### Aim of the exercise
Could you copy out every line of the data where the word "value" occurs?

══ Source information

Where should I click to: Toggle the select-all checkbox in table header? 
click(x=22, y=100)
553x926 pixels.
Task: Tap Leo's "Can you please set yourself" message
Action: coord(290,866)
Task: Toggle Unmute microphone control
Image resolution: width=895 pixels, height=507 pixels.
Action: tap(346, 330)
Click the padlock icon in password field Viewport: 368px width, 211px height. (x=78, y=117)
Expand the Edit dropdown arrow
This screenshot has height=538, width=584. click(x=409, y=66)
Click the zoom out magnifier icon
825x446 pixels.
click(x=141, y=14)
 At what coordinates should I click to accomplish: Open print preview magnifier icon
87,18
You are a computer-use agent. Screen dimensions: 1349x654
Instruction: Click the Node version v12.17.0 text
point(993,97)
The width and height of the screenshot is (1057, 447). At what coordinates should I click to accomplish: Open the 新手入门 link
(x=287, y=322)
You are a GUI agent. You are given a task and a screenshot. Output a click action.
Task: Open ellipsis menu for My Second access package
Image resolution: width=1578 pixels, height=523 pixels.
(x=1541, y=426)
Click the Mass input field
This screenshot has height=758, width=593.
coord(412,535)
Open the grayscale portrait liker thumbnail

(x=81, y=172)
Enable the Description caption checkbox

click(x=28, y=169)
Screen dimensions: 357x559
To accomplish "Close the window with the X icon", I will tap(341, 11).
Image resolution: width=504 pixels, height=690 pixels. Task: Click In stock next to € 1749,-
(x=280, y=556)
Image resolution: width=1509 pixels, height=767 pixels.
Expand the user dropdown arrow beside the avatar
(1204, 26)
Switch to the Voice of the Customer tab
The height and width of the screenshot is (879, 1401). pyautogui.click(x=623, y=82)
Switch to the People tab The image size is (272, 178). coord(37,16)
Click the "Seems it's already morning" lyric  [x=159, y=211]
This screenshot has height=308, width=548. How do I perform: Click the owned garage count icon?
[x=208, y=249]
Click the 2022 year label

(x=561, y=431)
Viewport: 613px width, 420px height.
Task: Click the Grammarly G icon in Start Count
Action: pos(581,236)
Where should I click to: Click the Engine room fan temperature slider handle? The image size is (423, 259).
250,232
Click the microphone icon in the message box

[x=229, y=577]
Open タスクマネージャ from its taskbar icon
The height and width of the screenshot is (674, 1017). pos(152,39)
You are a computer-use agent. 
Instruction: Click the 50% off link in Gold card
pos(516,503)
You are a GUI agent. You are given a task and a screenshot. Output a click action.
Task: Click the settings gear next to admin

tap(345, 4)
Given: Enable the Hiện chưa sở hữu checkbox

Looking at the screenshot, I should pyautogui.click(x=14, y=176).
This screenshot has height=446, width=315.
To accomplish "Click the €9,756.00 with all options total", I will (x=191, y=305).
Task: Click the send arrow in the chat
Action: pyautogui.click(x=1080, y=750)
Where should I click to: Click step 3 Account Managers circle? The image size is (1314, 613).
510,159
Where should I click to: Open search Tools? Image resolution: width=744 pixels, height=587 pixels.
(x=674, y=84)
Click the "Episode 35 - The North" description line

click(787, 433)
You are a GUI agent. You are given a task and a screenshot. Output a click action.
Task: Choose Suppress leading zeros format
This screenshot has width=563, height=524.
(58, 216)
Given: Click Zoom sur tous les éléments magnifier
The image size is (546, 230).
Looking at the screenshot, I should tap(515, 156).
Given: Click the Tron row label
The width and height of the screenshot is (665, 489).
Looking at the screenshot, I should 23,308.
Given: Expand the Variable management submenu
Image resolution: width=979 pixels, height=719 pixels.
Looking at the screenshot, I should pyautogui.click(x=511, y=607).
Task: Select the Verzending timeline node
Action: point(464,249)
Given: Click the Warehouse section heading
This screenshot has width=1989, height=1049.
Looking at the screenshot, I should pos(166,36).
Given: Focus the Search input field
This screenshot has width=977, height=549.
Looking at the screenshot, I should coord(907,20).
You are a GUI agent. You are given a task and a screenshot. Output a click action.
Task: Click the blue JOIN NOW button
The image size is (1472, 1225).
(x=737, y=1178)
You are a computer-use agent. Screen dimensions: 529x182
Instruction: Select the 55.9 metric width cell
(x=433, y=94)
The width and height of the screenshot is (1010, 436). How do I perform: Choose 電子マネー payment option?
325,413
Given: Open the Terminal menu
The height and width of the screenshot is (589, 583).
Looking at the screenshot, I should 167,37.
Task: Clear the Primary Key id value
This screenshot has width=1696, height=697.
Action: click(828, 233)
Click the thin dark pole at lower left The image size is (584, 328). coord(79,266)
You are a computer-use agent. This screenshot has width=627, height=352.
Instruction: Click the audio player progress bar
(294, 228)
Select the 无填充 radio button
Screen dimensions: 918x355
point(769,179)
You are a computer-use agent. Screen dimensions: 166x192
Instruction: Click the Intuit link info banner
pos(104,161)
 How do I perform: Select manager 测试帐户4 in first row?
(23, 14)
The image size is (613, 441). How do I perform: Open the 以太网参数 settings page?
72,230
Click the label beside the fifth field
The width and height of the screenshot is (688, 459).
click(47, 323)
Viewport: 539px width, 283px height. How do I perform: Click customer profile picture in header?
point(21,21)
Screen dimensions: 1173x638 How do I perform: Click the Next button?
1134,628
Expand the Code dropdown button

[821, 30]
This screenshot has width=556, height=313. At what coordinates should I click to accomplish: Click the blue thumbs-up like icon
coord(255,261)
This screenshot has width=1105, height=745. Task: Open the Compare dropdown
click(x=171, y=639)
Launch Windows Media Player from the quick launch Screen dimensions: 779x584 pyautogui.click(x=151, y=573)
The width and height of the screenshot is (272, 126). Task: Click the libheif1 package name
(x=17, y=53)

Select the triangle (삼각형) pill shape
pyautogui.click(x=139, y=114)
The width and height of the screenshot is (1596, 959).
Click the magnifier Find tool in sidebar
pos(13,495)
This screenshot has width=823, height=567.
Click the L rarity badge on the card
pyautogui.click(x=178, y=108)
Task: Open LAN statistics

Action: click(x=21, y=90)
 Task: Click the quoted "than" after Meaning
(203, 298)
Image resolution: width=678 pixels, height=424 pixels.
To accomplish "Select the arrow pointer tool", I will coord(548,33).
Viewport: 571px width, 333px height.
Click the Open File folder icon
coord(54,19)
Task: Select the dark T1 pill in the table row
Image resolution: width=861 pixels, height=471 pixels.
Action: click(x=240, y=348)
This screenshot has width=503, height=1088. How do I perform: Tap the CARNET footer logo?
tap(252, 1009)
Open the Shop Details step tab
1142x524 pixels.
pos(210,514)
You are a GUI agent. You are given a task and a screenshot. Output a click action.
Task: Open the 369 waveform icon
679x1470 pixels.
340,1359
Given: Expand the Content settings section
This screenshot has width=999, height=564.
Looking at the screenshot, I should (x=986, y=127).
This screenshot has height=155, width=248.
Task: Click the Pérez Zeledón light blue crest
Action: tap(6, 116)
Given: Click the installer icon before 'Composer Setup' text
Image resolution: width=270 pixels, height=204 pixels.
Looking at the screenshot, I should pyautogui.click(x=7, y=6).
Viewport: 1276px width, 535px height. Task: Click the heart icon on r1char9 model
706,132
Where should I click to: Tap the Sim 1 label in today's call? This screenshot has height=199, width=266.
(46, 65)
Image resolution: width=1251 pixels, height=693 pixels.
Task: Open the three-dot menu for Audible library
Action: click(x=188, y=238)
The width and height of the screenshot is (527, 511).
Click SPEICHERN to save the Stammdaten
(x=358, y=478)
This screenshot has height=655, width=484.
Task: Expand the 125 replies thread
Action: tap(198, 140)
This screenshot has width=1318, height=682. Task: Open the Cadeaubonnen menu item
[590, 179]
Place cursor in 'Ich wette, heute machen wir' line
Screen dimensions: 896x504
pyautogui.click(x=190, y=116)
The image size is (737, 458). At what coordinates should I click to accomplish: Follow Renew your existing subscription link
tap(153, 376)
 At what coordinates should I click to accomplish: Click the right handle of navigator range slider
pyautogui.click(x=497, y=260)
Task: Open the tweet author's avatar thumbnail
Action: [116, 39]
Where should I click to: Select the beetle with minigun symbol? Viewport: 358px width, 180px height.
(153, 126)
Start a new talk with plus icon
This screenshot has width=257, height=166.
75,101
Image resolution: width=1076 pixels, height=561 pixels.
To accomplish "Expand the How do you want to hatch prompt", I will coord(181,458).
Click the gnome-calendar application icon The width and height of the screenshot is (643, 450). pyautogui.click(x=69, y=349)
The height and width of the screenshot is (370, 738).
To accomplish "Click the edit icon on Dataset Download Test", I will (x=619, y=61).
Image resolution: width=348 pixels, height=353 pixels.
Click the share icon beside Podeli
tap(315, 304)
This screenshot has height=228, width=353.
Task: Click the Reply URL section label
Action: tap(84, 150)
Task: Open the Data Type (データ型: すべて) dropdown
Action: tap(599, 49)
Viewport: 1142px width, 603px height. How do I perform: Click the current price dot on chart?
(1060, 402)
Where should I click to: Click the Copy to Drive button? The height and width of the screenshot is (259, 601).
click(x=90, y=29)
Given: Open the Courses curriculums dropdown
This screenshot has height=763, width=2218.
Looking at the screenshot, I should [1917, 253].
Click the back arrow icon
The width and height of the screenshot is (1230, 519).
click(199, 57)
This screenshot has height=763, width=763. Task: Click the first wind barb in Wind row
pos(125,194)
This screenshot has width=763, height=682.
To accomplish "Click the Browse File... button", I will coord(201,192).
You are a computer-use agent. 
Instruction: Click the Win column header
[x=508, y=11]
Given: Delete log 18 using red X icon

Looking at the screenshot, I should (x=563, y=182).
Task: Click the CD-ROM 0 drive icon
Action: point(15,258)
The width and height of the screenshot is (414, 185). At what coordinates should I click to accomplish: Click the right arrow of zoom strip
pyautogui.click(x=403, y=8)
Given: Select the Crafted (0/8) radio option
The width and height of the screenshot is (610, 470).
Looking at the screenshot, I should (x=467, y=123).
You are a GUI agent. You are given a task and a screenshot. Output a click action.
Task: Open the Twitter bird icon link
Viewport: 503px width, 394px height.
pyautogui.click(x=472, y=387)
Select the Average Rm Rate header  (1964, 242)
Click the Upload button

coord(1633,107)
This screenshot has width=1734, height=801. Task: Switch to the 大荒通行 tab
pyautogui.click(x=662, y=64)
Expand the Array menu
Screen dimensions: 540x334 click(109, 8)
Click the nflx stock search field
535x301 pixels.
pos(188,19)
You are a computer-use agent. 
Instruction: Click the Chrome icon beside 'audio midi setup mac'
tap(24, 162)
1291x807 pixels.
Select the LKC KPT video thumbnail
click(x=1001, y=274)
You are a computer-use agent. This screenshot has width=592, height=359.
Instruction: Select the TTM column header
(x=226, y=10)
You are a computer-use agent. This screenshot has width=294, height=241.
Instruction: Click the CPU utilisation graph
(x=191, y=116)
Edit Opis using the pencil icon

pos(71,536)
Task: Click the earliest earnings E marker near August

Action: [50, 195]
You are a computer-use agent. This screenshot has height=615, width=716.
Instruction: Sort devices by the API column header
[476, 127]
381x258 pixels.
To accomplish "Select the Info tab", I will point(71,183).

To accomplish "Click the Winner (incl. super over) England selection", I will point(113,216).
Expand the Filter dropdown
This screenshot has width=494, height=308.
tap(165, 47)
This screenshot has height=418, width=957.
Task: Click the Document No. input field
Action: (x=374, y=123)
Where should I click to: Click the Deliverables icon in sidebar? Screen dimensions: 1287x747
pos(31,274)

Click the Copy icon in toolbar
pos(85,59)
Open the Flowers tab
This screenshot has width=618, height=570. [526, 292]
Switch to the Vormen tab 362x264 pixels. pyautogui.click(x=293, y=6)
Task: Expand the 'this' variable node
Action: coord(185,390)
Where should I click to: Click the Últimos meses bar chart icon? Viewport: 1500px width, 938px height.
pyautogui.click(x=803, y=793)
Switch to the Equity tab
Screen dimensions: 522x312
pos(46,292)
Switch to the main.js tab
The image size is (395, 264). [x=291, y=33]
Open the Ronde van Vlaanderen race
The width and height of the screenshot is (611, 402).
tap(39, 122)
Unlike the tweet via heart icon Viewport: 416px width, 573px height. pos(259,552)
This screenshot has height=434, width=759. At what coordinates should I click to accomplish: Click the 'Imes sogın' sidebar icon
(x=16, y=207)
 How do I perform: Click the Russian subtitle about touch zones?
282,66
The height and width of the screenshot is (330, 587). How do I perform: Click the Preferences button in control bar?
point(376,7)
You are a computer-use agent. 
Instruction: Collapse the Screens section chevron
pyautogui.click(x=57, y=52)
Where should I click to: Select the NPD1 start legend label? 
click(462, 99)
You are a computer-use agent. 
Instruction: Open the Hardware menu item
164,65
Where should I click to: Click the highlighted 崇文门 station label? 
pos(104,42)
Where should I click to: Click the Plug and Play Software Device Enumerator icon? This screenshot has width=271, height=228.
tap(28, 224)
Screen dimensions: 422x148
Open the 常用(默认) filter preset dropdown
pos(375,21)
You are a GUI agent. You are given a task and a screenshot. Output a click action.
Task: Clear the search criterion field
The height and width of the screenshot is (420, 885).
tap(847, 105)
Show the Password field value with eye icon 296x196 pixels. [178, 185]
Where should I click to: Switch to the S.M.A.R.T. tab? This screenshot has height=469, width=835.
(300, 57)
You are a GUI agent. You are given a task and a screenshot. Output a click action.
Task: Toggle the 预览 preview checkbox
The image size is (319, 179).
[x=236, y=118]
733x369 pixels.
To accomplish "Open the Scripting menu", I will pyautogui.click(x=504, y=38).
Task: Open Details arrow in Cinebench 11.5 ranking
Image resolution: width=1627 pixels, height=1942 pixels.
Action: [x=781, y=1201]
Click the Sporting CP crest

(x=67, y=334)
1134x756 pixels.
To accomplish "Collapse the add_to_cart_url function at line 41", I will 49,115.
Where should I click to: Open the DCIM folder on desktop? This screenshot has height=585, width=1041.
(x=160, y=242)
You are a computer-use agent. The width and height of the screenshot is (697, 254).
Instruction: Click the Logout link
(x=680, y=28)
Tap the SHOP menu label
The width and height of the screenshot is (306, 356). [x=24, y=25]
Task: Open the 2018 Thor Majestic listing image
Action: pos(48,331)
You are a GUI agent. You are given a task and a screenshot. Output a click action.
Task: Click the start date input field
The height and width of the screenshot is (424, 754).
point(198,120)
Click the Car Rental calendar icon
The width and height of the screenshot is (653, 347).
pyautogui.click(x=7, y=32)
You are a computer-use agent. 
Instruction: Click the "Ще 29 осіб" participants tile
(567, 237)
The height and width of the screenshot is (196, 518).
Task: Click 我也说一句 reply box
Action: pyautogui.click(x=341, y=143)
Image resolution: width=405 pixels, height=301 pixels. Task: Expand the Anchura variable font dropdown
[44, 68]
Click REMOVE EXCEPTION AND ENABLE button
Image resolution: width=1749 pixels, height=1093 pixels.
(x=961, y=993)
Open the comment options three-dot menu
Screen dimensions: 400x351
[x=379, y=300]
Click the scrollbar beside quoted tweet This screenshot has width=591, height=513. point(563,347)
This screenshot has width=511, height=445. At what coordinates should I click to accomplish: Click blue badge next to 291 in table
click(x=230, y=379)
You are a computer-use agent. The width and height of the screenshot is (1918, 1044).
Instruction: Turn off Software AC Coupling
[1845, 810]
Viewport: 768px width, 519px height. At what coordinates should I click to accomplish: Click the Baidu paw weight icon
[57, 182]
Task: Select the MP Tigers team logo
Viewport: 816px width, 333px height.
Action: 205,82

════

### Response to this exercise
Task: Clear the Primary Key id value
Show the Password field value with eye icon 296x196 pixels. [178, 185]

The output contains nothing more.